No doubt about it, Panoz has a lead foot. Showing a visitor around Road Atlanta, the track he bought in 1997, he gooses the accelerator until the white safety barrels lining the course stream by in a seamless blur. Noticing his nervous passenger, he allows himself a little smile and explains, "You've got to let the old horse breathe every now and then."

But speed isn't why Panoz got into motor sports, a notoriously expensive undertaking that is just beginning to break even for him.

"Don isn't really a race fan," says Scott Atherton, a former driver who became president of Panoz Motor Sports last year. "Watching cars go by on a track doesn't thrill him. What thrills him is the business opportunity - winning that competition."

At some point, Danny Panoz expects, his hyperactive father will tire of the track and look for another race to run. "It could be fly-fishing, it could be yo-yos," he says. "And then he'll go, 'You know, yo-yo technology hasn't advanced in years,' and he'll be off."

All the time Don and Nancy Panoz were building Chateau Elan, they commuted to Georgia from Ireland and Bermuda, where they had bought a home on a golf course because of favorable estate-tax laws.

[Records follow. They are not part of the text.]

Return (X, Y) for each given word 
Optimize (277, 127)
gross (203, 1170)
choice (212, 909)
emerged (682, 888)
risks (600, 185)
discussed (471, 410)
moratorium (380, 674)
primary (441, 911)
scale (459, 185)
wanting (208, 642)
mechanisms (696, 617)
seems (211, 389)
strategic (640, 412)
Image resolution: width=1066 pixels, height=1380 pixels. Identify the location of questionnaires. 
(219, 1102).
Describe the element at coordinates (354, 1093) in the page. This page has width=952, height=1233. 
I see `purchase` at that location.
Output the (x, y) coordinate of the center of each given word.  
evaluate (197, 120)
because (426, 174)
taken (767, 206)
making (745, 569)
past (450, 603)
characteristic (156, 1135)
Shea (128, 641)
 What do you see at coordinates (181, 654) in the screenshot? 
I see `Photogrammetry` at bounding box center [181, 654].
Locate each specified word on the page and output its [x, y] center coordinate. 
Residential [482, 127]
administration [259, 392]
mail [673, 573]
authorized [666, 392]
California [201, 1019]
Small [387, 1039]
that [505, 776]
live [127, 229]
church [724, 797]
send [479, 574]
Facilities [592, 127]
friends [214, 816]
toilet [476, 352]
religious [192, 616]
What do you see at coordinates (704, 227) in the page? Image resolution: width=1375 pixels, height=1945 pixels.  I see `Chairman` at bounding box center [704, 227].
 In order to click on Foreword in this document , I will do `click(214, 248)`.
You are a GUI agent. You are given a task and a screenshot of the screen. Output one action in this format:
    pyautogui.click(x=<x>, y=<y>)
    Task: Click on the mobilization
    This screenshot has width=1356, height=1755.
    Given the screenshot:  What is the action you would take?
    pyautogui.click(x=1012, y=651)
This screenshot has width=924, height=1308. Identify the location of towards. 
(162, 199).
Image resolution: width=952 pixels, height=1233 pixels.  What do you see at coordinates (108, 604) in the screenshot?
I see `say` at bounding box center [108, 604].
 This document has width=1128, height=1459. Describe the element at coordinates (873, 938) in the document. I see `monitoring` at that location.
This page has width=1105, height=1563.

"We were living in the Bermuda triangle," laughs Nancy, who doesn't like to travel quite as much as her husband.

In a sense, Don is still out to sea. He spends three-quarters of his time on the road and figures he has visited 76 nations. Sometimes he takes commercial flights; more often he hops his private jet, a 22-seat Challenger that one of his lieutenants likens to a flying living room.

"I have a jet because I need it," Panoz says, deflecting any notion that he lives extravagantly. "This isn't lifestyles of the rich and famous."

At least a couple of weekends a month, Panoz alights in Savannah, where his wife lives with her 94-year-old mother in a 10,000-square-foot antebellum townhouse that's furnished with exquisite antiques and family mementoes. He's been trying to spend more time there lately because of something that happened to Nancy. Four months ago, as she was preparing to supervise the finishing touches on their Scottish resort, she had to be hospitalized with a mild stroke.

The family was shocked. Although Nancy loves to work and pushes herself almost as hard as Don, she's three years younger and exercises regularly. Outgoing and active, she has always seemed indestructible to her children.

"We always figured something like this would happen to daddy first," says their daughter Donna Sparks, who runs a bed-and-breakfast down the street in Savannah. "It's been very upsetting."

In June, even though she hadn't regained complete use of one side, Nancy thoroughly worried her family by traveling to Scotland for the opening of St. Andrews Bay. When she returned to Georgia, Don was there to bring her coffee in bed. Soon enough, he was off again.

"I don't live here," he says of Savannah. "I just visit Nancy."

Indeed, it's hard to pinpoint just what Panoz considers home. While he's an Irish citizen with residency in Bermuda, he seldom visits those lands anymore. Nor is he an American citizen; he comes to the United States on visas and moves on as business and whim dictate, an entrepreneurial pinball bouncing through a world of opportunity.

"I've been to a lot of places I like," Panoz says, "but I haven't found the place I want to be buried."